Document segment:
***
Background and Career
After graduating from school, Keynes started working as a civil servant at the India Office in Whitehall. After leaving the position, he returned to the University of Cambridge to become a lecturer from 1908 until 1915. During this time, Keynes was able to leverage his experience as a civil servant to write his first book in economics called “Indian Currency and Finance” (1913). The publication eventually led him to become appointed to the Royal Commission on Indian Currency and Finance.
During the First World War in 1915, Keynes returned to work for the British government in the Treasury. He studied the terms of credit between Britain and its allies, as well as being responsible for figuring out strategies to conserve the supply of foreign currencies.
Keynes then represented the Treasury and went to the peace conference at Versailles. The conference provided him insight into the policies that were to be enforced upon Germany. It became a pivotal moment for Keynes because he resigned from the Treasury and then published another book called “The Economic Consequences of Power” in 1919. The book explained his perspective about how the Allies’ demand for reparation payments from Germany would devastate the German economy.
***
Records from a pointing dataset

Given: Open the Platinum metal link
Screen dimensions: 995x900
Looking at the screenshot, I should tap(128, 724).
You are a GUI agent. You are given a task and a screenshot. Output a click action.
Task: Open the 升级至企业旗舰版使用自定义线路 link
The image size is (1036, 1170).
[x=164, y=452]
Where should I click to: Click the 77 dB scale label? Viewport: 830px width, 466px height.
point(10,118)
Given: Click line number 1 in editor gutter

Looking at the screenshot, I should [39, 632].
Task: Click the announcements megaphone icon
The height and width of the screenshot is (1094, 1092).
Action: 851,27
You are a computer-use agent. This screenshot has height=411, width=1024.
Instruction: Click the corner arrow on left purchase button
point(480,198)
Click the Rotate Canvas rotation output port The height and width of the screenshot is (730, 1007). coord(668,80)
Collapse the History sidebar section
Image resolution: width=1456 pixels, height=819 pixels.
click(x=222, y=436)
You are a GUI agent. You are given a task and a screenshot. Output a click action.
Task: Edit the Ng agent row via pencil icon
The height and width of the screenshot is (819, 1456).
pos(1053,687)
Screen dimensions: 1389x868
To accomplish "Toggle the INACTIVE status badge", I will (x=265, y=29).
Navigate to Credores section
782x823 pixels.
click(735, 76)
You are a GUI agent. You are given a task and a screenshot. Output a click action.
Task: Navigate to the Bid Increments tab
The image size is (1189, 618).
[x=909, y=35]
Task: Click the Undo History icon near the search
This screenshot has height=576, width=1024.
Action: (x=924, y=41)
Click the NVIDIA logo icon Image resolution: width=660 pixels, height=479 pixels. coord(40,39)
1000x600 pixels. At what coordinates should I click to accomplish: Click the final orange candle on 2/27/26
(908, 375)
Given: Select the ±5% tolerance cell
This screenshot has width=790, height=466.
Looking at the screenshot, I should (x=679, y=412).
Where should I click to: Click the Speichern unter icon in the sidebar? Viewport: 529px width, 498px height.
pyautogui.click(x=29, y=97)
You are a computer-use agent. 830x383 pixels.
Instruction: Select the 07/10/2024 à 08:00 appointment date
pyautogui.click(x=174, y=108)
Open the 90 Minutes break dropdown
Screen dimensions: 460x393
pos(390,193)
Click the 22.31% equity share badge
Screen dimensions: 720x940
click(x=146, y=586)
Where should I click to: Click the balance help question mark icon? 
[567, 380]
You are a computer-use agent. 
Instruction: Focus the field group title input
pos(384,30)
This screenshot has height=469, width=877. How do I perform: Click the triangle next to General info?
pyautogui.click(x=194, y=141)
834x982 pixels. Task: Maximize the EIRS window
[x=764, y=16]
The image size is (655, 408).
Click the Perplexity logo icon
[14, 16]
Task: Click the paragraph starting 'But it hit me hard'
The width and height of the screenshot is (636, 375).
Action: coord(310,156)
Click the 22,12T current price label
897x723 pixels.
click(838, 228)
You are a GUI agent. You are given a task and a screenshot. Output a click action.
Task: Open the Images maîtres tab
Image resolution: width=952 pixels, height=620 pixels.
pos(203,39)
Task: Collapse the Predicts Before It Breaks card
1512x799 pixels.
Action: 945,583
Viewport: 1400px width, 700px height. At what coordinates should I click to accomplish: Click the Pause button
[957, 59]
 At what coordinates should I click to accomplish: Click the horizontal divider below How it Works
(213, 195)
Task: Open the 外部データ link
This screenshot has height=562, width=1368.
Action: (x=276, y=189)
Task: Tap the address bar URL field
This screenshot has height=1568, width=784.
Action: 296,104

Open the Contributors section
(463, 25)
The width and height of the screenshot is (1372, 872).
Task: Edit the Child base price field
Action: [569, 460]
***
Problems to solve:
A: According to the Background and Career section, what years did Keynes spend as a lecturer at the University of Cambridge?
B: List every organization or body that the Background and Career section says Keynes worked for or was appointed to.

Solution list:
A: From 1908 until 1915.

B: The India Office, the University of Cambridge, the Royal Commission on Indian Currency and Finance, and the Treasury.